▶ _EXERCISE GOAL_:
Below is a listing; restate from it, character for character, the lines beginning at the line holding "You are a GUI" and ending at the line holding "This screenshot has width=1073, height=694.", both included.

┄┄┄┄┄┄

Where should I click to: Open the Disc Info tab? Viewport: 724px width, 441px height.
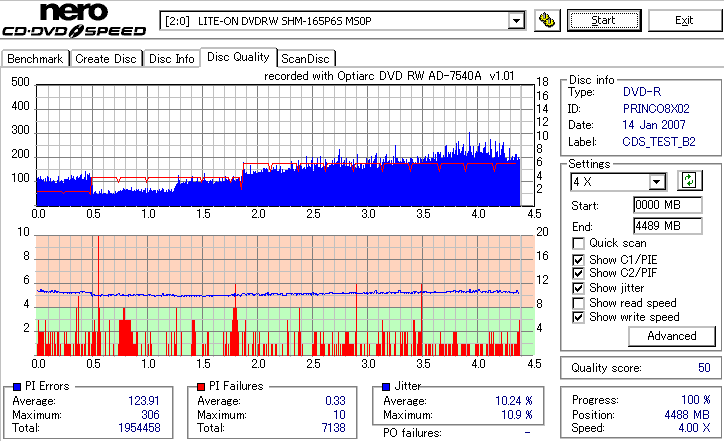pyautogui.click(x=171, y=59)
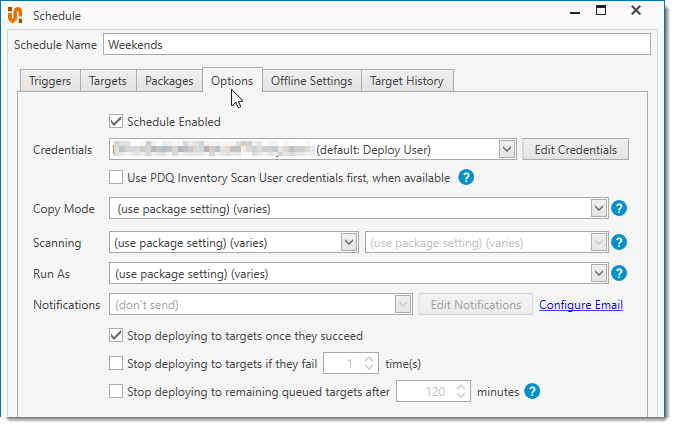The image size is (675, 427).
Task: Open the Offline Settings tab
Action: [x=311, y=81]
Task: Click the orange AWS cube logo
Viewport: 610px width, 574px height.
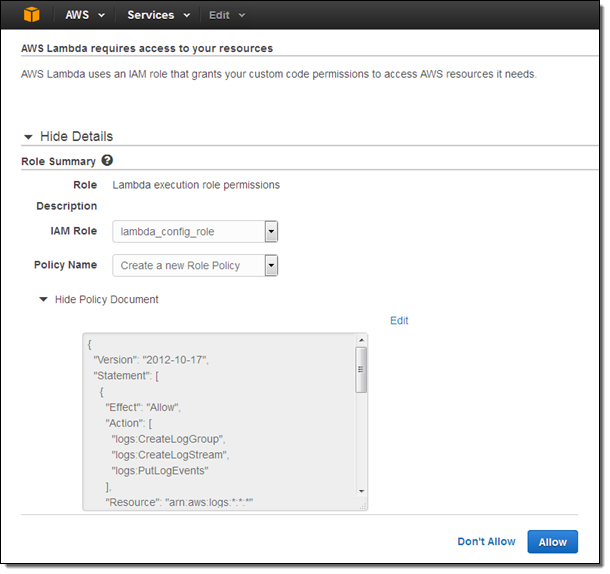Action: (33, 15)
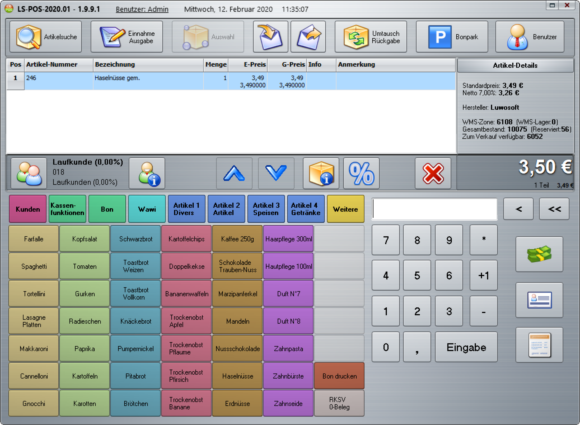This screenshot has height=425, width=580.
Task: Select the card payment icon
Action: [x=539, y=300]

┄┄┄┄┄┄

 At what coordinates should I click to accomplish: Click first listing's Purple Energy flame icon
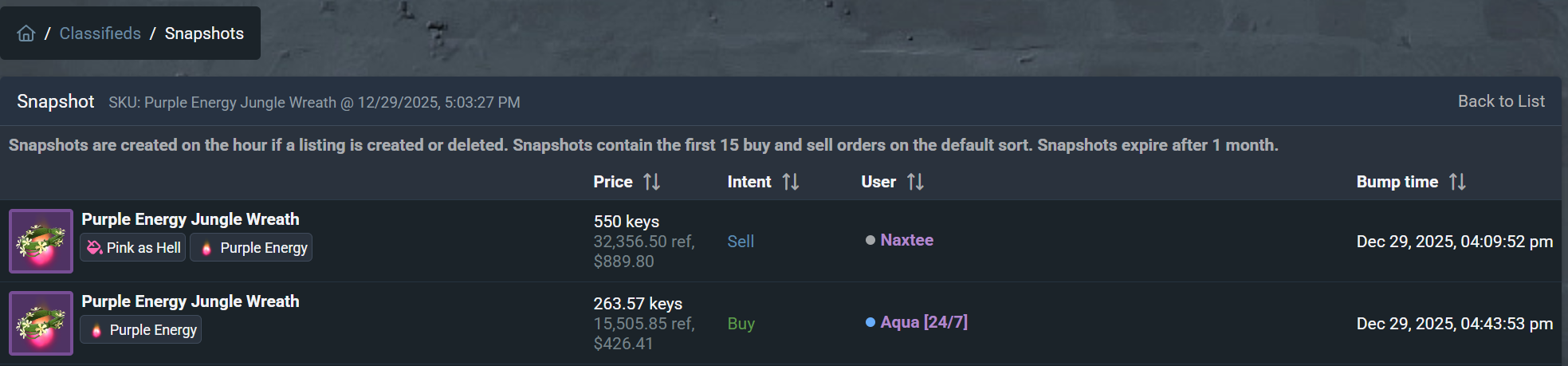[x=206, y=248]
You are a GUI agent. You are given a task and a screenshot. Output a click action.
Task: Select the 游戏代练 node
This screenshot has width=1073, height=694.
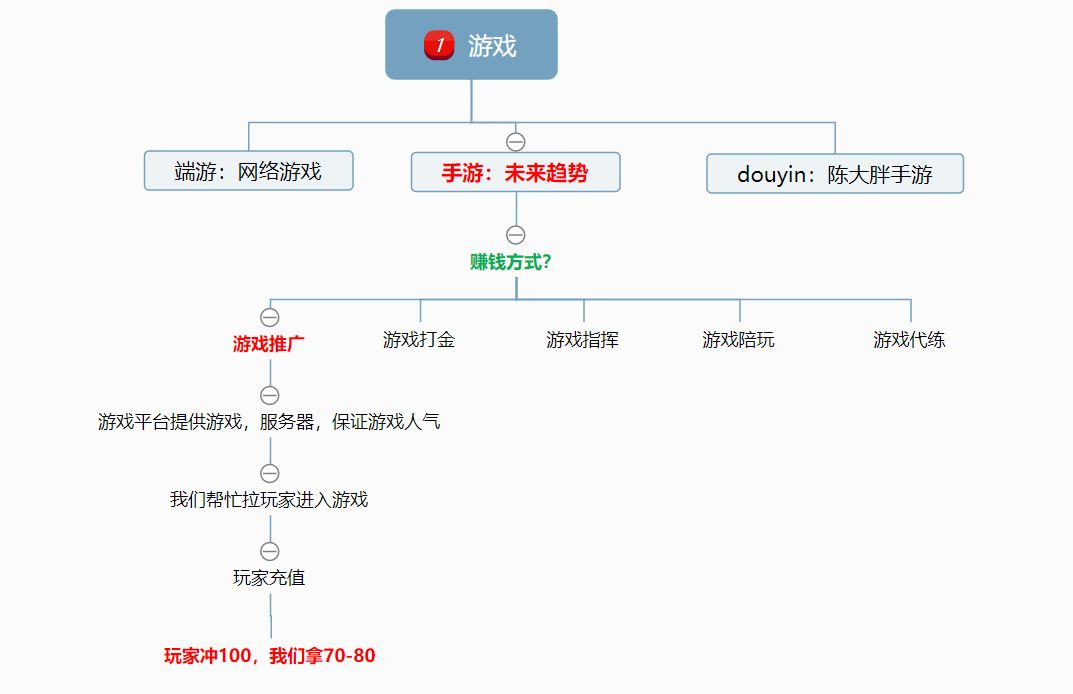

┄┄┄┄┄┄

▶ _RESPONSE BOX_:
You are a GUI agent. You are given a task and a screenshot. Output a click action.
Task: Select the 游戏代练 node
This screenshot has width=1073, height=694.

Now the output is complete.